米Semiconductor Intelligence(SI)によると、2023年の半導体メーカーの設備投資合計額は前年比14%減の1560億ドルとなると予測されるという。

もっとも大きな削減はメモリで、大手3社の投資額は、トップのSamsung Electronicsが2022年に前年比5%増と抑制したため、2023年も同0%と横ばいを維持するものの、SK hynixが同50%減の80億ドルに、Micron Technologyが同42%減の70億ドルに、それぞれ減額される見通し。

また、ファウンドリも大手4社合計で同11%減の436億ドル。SMICは横ばいを維持するが、トップのTSMCが同12%減、GlobalFoundries(GF)が同27%減、UMCが同2%減といずれも抑制する見通し。IDMについてはIntelが同19%減とする一方、Texas Instruments(TI)が同43%増、STMicroelectronicsが同14%増、Infineon Technologiesが同34%増と逆張り傾向となっている。

  • 主要半導体メーカーの2021~2023年(予測)の設備投資額

    主要半導体メーカーの2021~2023年(予測)の設備投資額 (出所:2021~2022年はICInsightsの実績集計、2023年はSemiconductor Intelligence予測)

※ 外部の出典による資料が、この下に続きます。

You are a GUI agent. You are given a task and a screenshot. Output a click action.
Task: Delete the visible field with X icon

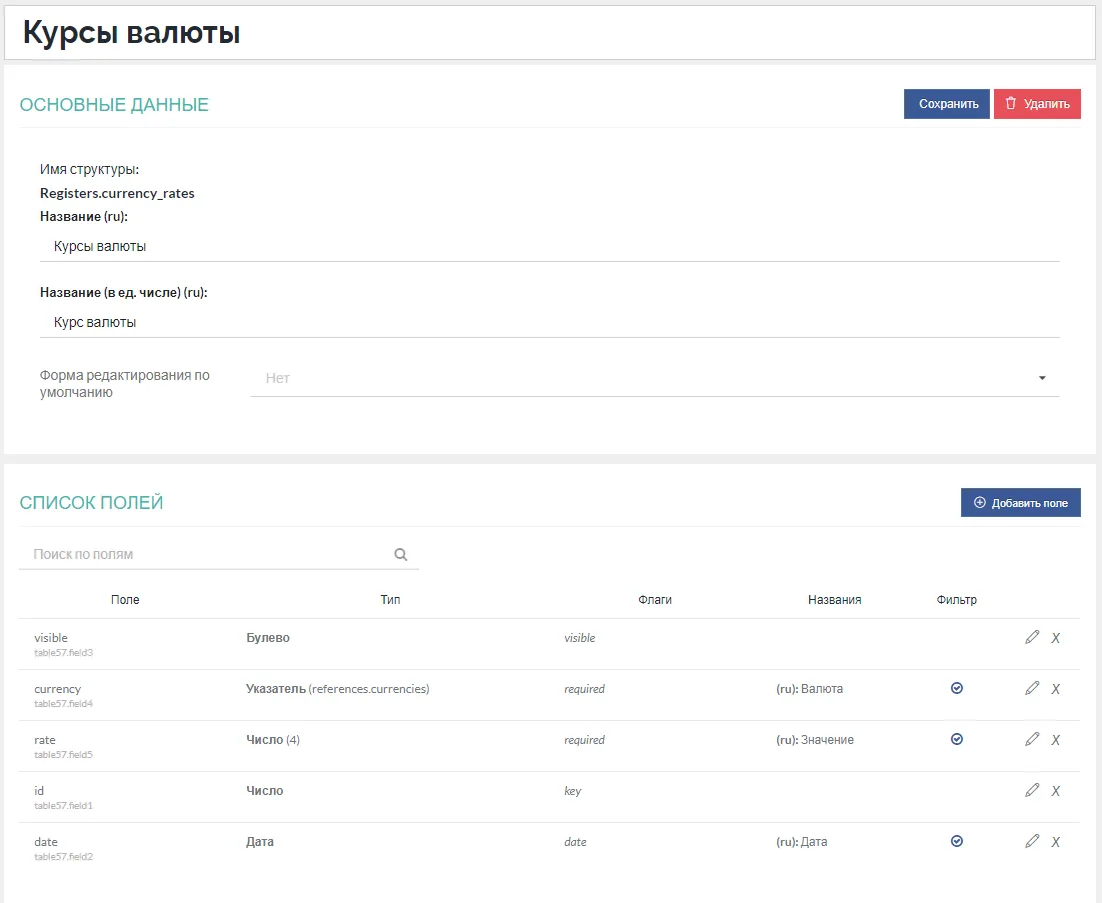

設備投資を抑制する企業の多くは、市場が停滞しているPCおよびスマートフォン(スマホ)分野で強みを有しており、PC市場の鈍化がIntelとメモリ各社に、スマホ市場の鈍化がTSMC(顧客にAppleとQualcomm)とメモリ各社にそれぞれ影響を与えているという。一方、設備投資を増やすIDMは、車載や産業機器など安定して成長を続ける分野で強みを発揮している。

ただし減額しているとはいえ、2023年の半導体設備投資総額の約60%はSamsung、TSMC、Intelの3社が占める予定だという。また、半導体の設備投資が大きく伸びた年は、半導体市場の成長率が前年比20%以上を記録した年と重なっており、そのほとんどがピークの翌年に市場が大きく減速し、ピークから1~2年で設備投資も減少していっていることが過去のデータから示されているという。

  • 半導体業界の設備投資額の前年増減率と半導体市場の前年増減率

    半導体業界の設備投資額の前年増減率と半導体市場の前年増減率 (出所:Gartner、IC Insights、WSTSのデータを基にSIが作図)

1980年以降、半導体売上高に占める設備投資の割合は平均23%であったが、その割合は年間ベースでは12~34%と幅があるほか、5年平均で見ると最近は29%程度で、2023年も同程度となると予想されるという。SIでは、2023年の半導体市場成長率を前年比15%減と予測しており(他社は同20%減前後)、過去の流れを考慮すると、今後の投資抑制も予想されるとしている。

  • 半導体市場に占める設備投資額の割合の推移と5年間平均値

    半導体市場に占める設備投資額の割合の推移と5年間平均値 (出所:WSTS、Gartner、IC Insights、SIのデータを基にSI作図)

なお、SIでは現在はウェハ工場の建設に2~3年ほどかかるため、数年先までの生産能力の需要を予測する必要があり、中でも総設備投資の約30%を占めるファウンドリは、数年先の顧客の需要見積もりに基づいて計画する必要があり難しいかじ取りが求められるとする。現状、大規模な新ファブ建設コストは100億ドル以上かかるため、予測を見誤ると企業経営にダメージを与えることになるためで、同社では過去の傾向を踏まえると、今後数年間は半導体市場の規模に比べて設備投資が抑制される可能性があるとしている。